# How do you store your gear?



## nda (Nov 13, 2012)

How do YOU peoples store all your hard earned gear 
Here's me


----------



## neuroanatomist (Nov 13, 2012)

I've outgrown a single case... 

I need to re-shoot this pic at some point, as I've replaced the Peli 1600 with a Storm im2720 (deep enough to hold the 600mm f/4L IS II), replaced the Primus AW backpack with a Flipside 300, added a Lens Trekker Pro 600 AW II, RRS tripod bags, and a few more S&F accessories.


----------



## Iahcon (Nov 13, 2012)

In my gun safe.


----------



## nda (Nov 13, 2012)

Iahcon said:


> In my gun safe.



niceee ;D


----------



## vlim (Nov 13, 2012)

Wow i'm really impressed ! for two bodies and 4 to 5 lenses (no longer than a 400 5.6), which pelican case is recommanded ?


----------



## PackLight (Nov 13, 2012)

neuroanatomist said:


> I've outgrown a single case...
> 
> 
> 
> ...



If these are not all full you need to think about adding a few more supertele's.
Otherwise you will be waisting space.


----------



## neuroanatomist (Nov 13, 2012)

vlim said:


> Wow i'm really impressed ! for two bodies and 4 to 5 lenses (no longer than a 400 5.6), which pelican case is recommanded ?

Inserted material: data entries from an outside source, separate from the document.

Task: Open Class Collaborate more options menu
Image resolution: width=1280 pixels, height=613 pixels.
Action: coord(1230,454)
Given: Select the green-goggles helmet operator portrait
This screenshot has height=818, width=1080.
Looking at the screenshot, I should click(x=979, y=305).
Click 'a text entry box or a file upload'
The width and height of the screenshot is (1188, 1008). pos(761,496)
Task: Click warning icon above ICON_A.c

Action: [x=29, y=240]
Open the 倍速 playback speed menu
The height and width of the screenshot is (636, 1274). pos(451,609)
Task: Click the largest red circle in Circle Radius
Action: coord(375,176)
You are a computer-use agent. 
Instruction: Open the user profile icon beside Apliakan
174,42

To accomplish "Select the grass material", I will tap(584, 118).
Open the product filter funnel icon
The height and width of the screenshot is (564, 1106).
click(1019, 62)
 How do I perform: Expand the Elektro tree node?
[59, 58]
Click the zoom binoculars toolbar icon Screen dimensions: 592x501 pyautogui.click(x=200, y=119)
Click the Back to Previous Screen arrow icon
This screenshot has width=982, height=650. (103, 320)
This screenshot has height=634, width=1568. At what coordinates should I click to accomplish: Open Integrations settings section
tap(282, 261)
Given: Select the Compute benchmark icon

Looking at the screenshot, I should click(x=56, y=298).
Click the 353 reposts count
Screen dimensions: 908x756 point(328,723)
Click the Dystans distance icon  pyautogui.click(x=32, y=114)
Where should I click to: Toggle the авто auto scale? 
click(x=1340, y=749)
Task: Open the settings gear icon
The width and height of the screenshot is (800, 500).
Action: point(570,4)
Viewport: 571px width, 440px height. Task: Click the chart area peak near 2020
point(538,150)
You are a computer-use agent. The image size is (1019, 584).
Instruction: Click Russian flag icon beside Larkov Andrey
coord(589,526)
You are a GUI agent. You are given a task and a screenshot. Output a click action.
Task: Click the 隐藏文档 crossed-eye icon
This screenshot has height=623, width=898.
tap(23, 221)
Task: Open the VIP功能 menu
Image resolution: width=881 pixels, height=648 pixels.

Personally, I'd recommend Storm cases over the Peli cases (although Peli bought Storm, so it's the same company). The Peli latches are called 'knuckle busters' for a reason, the Storm latches are much easier (and quieter). 

I think a Storm im2600 would work for you, Peli equivalent is the 1554. A Storm im2700 would give you room to grow. The im2620 or im2720 are taller, and allow white zooms (70-200/2.8, 100-400, 28-300) to stand on end - the Peli equivalent is the 1614 pictured above. If you want to stand the 400/5.6 upright you'd need the im2750 (Peli 1624).

You _might_ be able to get your gear into a Storm im2500 (Peli 1514). Those are the largest hard cases approved for airline carryon, if you fly with your gear. That's why, in addition to the larger and smaller cases, I have an im2500. I have the one with the dividers, although when flying with gear I take those out, pack the gear in either the Flipside 300 or Flipside 400AW, and put that loaded backpack inside the im2500. That way, I have safe transport just in case I'm forced to check the gear, a locked case for hotel rooms, and an easy way to carry my gear around once I get to my destination.


----------



## Jay Khaos (Nov 13, 2012)

Damn.. nice.. I bet you attract some attention showing up at an airport with those cases. I like the cases in yellow. I have 3 of the largest size and 2 non-wheeled, all black (max carryon size).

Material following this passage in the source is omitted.